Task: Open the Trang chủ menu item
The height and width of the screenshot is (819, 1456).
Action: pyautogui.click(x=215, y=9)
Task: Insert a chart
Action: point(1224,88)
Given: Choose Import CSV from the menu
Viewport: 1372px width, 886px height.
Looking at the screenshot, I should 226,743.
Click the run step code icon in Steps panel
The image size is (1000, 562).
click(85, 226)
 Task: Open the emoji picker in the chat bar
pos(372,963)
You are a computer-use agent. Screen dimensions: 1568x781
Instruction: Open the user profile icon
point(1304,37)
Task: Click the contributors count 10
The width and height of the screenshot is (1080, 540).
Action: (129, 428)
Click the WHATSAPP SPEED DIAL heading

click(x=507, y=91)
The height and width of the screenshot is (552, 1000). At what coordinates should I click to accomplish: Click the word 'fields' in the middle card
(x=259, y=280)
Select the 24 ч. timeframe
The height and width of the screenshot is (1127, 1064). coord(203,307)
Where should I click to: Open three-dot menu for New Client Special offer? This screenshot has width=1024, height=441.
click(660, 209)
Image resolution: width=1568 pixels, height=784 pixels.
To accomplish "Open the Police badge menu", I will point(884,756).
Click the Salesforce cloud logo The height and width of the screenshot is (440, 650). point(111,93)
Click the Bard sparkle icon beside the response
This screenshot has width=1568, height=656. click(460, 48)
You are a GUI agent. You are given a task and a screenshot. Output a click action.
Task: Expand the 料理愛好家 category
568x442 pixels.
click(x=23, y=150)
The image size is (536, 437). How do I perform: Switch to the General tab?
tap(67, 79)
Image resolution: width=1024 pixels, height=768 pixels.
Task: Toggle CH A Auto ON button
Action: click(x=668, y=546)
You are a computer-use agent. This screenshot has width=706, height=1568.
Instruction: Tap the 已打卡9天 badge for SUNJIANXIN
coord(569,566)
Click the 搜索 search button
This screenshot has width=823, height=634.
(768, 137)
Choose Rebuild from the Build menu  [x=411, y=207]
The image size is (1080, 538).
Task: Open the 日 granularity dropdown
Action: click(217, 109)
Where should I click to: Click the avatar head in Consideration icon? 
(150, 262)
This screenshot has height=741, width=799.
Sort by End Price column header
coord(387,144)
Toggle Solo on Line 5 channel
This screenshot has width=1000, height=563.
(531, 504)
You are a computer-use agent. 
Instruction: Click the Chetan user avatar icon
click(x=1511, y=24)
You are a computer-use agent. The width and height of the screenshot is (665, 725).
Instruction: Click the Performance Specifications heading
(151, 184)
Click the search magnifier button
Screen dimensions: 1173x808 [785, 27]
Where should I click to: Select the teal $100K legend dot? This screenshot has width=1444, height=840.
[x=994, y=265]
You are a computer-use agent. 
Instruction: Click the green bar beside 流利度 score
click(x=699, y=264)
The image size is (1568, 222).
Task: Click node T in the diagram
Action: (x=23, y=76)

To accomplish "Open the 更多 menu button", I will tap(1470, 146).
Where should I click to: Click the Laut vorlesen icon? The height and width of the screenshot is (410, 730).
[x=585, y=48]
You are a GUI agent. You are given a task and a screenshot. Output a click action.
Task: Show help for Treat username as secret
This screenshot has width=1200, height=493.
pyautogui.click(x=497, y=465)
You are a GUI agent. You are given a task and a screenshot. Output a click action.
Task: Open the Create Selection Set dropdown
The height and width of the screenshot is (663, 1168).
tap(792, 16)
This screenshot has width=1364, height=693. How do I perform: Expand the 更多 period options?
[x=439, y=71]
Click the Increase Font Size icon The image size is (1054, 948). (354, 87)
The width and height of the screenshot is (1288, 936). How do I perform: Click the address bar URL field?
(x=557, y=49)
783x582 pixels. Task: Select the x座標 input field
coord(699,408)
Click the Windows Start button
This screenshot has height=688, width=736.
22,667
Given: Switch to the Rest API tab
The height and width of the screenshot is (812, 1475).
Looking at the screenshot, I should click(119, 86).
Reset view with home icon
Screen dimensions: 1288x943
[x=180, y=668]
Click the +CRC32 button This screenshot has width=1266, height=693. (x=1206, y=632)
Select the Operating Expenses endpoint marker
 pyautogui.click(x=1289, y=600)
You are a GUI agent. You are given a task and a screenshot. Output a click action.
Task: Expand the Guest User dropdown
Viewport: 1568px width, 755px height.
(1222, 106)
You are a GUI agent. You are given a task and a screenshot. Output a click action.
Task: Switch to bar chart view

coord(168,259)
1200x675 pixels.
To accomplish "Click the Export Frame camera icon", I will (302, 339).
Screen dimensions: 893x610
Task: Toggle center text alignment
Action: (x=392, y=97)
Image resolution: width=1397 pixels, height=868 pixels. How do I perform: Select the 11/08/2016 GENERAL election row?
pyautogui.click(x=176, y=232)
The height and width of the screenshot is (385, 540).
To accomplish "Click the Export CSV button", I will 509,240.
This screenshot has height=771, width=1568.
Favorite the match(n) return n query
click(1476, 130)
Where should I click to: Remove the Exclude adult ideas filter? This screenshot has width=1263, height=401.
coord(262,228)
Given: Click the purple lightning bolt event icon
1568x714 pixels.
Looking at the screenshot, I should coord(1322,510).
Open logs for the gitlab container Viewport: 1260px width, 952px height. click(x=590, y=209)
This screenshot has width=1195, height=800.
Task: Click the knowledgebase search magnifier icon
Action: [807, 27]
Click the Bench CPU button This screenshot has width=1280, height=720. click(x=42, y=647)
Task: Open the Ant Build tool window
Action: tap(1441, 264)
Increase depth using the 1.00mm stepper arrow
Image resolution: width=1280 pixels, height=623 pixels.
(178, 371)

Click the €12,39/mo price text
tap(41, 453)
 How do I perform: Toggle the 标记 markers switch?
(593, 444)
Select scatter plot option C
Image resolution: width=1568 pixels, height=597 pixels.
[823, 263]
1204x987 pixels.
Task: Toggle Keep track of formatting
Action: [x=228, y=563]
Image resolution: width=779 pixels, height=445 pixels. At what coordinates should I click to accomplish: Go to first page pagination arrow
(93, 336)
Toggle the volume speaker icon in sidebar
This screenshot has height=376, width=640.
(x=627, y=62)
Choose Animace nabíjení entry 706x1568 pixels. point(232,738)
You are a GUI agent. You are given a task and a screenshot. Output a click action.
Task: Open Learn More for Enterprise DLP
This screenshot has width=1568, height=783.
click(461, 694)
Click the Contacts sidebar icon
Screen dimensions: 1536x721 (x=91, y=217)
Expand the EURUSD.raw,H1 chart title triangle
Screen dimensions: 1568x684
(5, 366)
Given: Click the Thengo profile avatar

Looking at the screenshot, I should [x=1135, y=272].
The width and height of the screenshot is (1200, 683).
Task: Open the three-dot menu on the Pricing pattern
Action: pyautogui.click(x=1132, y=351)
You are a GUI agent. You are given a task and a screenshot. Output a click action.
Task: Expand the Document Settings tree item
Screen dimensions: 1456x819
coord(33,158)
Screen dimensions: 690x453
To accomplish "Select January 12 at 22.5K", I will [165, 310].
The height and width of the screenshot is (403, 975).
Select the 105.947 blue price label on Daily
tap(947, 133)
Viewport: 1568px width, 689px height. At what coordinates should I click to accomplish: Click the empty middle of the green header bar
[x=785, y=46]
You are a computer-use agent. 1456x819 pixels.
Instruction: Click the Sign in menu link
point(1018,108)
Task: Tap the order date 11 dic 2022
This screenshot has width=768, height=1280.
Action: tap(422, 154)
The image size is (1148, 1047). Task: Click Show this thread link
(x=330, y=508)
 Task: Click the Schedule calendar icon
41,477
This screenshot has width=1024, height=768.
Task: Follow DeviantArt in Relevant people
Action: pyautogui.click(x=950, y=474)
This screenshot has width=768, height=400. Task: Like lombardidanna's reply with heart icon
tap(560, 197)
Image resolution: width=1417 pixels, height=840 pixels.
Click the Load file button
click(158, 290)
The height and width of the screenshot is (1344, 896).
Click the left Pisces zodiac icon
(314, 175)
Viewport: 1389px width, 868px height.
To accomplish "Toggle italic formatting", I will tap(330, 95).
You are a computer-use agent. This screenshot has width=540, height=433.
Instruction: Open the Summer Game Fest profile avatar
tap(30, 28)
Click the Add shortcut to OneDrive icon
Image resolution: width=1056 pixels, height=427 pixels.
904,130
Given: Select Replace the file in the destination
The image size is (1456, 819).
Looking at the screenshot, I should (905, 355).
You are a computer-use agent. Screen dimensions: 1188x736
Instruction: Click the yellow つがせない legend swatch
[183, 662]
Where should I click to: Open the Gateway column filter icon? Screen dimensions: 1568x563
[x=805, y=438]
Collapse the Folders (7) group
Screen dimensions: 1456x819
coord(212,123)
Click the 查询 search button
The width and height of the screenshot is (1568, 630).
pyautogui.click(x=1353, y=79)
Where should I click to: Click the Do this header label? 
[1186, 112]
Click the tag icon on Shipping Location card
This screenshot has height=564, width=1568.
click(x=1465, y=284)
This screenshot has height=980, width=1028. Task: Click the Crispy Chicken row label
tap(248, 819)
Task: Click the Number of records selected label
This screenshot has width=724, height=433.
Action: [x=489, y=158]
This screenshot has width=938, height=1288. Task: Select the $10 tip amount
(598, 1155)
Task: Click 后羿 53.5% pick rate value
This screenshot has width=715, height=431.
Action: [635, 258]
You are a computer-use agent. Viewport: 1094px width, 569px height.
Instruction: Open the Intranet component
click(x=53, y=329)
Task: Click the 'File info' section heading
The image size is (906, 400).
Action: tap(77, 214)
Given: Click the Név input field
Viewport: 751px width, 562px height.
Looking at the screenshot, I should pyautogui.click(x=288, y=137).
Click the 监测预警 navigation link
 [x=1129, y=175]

——————————

**Your goal**
Echo the rows above from the line with "Given: Switch to the Rest API tab" up to and including the line with "Action: tap(1441, 264)", reproducing each line unchanged.

**Output below**
Given: Switch to the Rest API tab
The height and width of the screenshot is (812, 1475).
Looking at the screenshot, I should click(119, 86).
Reset view with home icon
Screen dimensions: 1288x943
[x=180, y=668]
Click the +CRC32 button This screenshot has width=1266, height=693. (x=1206, y=632)
Select the Operating Expenses endpoint marker
 pyautogui.click(x=1289, y=600)
You are a GUI agent. You are given a task and a screenshot. Output a click action.
Task: Expand the Guest User dropdown
Viewport: 1568px width, 755px height.
(1222, 106)
You are a GUI agent. You are given a task and a screenshot. Output a click action.
Task: Switch to bar chart view

coord(168,259)
1200x675 pixels.
To accomplish "Click the Export Frame camera icon", I will (302, 339).
Screen dimensions: 893x610
Task: Toggle center text alignment
Action: (x=392, y=97)
Image resolution: width=1397 pixels, height=868 pixels. How do I perform: Select the 11/08/2016 GENERAL election row?
pyautogui.click(x=176, y=232)
The height and width of the screenshot is (385, 540).
To accomplish "Click the Export CSV button", I will 509,240.
This screenshot has height=771, width=1568.
Favorite the match(n) return n query
click(1476, 130)
Where should I click to: Remove the Exclude adult ideas filter? This screenshot has width=1263, height=401.
coord(262,228)
Given: Click the purple lightning bolt event icon
1568x714 pixels.
Looking at the screenshot, I should coord(1322,510).
Open logs for the gitlab container Viewport: 1260px width, 952px height. click(x=590, y=209)
This screenshot has width=1195, height=800.
Task: Click the knowledgebase search magnifier icon
Action: [807, 27]
Click the Bench CPU button This screenshot has width=1280, height=720. click(x=42, y=647)
Task: Open the Ant Build tool window
Action: tap(1441, 264)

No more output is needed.